C'est ça qu'a fait la Banque centrale européenne cette semaine. Face à la crise qui continue, et l'inflation qui reste très faible, voire même négative dans certains pays de la Zone euro, la BCE a baissé certains de ses taux, assez modestement. 

Où est le problème ? 

J'ai écrit que dans l'idéal la mission d'une banque centrale est de promouvoir à la fois le plein emploi et une inflation modérée. Ce n'est pas le cas de la BCE. D'après les traités européens, la BCE n'a qu'une mission : empêcher l'inflation. Et dans la pratique, la BCE est indirectement contrôlée par le gouvernement allemand et la Bundesbank, dont la seule priorité est la lutte contre l'inflation. Ca veut dire qu'entre une situation où il y a un peu d'inflation et le plein emploi, et une situation où il y a peu ou pas d'inflation mais pas de plein emploi, la BCE choisira toujours cette dernière. C'est exactement la situation dans laquelle nous nous trouvons. C'est ça la crise : il n'y a tout simplement pas assez de monnaie en circulation dans la zone euro pour permettre le plein emploi et la croissance.

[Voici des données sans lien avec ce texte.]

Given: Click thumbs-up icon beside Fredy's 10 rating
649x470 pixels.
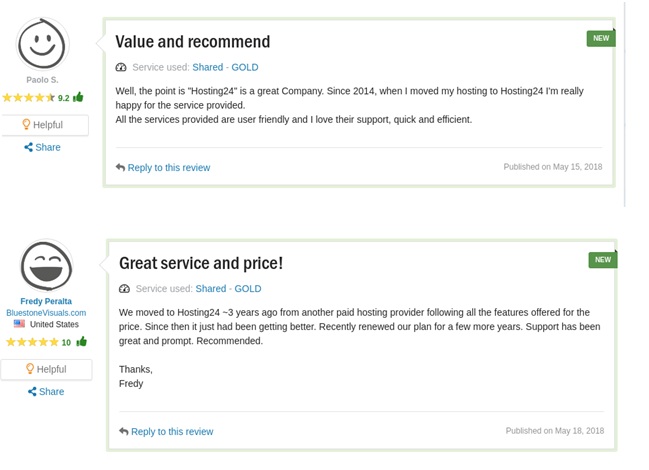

La situation économique de la zone euro est de plus en plus grave, donc la BCE a fait un geste, mais Mario Draghi, le gouverneur de la BCE, a été très clair lors de sa conférence de presse : il pense que l'euro fort et l'inflation très faible sont de bonnes choses pour la zone euro. D'ailleurs les marchés l'ont bien compris : après une brève hausse à l'annonce des baisses de taux, ils sont revenus au point mort au fur et à mesure de la conférence de Draghi. 

Tant que la BCE ne changera pas vraiment de point de vue sur l'économie et sur sa mission, la zone euro sera condamnée à la stagnation économique.